**WHAT TO PRODUCE**
From the entries below, output the line with "How do I perform: Click" and each following line up to and including the line with "Go to Ranking Geral in navigation bar", exactly as written.

(Stored data)
□ □ □ □ □ □ □
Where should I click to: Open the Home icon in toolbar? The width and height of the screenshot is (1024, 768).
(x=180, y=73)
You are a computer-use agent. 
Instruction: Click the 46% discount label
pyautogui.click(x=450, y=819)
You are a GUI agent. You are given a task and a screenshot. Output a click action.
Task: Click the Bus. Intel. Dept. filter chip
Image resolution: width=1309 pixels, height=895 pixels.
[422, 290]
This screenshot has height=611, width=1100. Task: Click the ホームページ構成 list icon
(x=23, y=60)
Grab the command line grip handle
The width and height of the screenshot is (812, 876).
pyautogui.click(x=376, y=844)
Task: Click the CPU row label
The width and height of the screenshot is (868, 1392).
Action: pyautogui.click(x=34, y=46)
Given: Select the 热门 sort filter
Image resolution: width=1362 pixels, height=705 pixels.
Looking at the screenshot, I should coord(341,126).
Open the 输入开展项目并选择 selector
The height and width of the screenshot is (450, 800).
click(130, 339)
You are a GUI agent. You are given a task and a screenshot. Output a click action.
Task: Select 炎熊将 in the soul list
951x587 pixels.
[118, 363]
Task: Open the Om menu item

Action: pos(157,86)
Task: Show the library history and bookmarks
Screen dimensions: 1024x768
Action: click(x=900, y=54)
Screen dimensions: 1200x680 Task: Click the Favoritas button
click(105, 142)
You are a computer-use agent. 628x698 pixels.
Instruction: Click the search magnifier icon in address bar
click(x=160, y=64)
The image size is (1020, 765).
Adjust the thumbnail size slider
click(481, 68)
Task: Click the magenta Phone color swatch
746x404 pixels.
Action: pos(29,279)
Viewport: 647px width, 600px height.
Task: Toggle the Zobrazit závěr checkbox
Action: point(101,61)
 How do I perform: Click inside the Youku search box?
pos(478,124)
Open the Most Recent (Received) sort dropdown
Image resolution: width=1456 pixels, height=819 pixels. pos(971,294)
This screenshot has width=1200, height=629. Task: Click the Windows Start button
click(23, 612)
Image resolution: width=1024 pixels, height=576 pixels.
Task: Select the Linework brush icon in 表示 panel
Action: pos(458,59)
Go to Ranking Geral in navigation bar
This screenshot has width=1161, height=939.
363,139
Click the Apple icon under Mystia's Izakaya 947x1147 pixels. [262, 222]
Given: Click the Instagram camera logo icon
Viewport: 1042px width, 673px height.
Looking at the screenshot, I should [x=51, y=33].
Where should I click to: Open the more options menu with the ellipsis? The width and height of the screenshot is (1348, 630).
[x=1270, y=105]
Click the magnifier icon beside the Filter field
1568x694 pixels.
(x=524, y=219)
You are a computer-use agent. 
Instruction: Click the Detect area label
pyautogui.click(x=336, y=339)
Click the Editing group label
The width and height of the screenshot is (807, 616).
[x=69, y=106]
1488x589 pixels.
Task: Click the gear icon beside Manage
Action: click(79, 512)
□ □ □ □ □ □ □
**RESPONSE AREA**
 How do I perform: Click inside the Youku search box?
pos(478,124)
Open the Most Recent (Received) sort dropdown
Image resolution: width=1456 pixels, height=819 pixels. pos(971,294)
This screenshot has width=1200, height=629. Task: Click the Windows Start button
click(23, 612)
Image resolution: width=1024 pixels, height=576 pixels.
Task: Select the Linework brush icon in 表示 panel
Action: pos(458,59)
Go to Ranking Geral in navigation bar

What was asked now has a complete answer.